Disadvantages of string inverters
1. System Expansion
If you want to add more panels to your current solar system, string inverters add some complexity to the process. Expanding with string inverters demands additional wiring to all panels. This means either adding a separate string inverter or completely redesigning the previous cable run.
Also, the inverter has to have the ability to take extra panels, and the design and safety rules can not change significantly since the original installation time frame.
2. Limitation of output
As previously mentioned, string inverters ensure all the panels perform equally to the weakest panel. This can limit the output of your solar array, limiting the amount of electricity you receive in your home.

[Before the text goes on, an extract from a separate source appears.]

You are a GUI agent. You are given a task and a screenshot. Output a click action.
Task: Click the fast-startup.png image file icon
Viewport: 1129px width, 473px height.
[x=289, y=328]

For example, if nine of your panels are performing at 95%, and the 10th panel is in the shade and performing at 50%, all of your panels in that string would perform at 50%. For the period that panel 10 is in the shade. This means you would lose a lot of electricity output because of this technical characteristic.
Some installers strongly believe that one particular solution or brand is the best on the market. We say one of the best ways to decide anything is to write a pros and cons list. That’s why we listed the above information. For example, if you have regular shade – a microinverter solution could be a must, but if you are on a budget and have a straightforward install, the string could be the way to go.
3. They are only as strong as their weakest link
String inverters require that solar panels be wired in series. The solar array will only be as strong as its weakest panel. The whole string output is concerned if a portion of a solar panel’s production is affected.
4. Shorter lifespan
Microinverters commonly offer warranties lasting 25 years, whereas string inverters typically last between 8 to 12 years.
5. Complexities of system expansion
A string inverter should operate at its maximum capacity to get the best performance. If you wish to expand your solar array, the panels must be routed to another string inverter. This will add labour and costs when you seek to expand your system.
6. Monitoring system
Although aggregate solar production can be seen, it is impossible to see individual panels’ performance issues. This could be due to cracks, defects, or delamination. Therefore, a string inverter system, without separate optimisers on each panel does not allow for panel-level monitoring.
As you research your solar and battery options and speak to installers, I am sure you will see how passionate many feel about this subject. We have listed many of the advantages and disadvantages. It’s now up to you to check out your specific situation and make the final decision with the recommendation of a trusted company.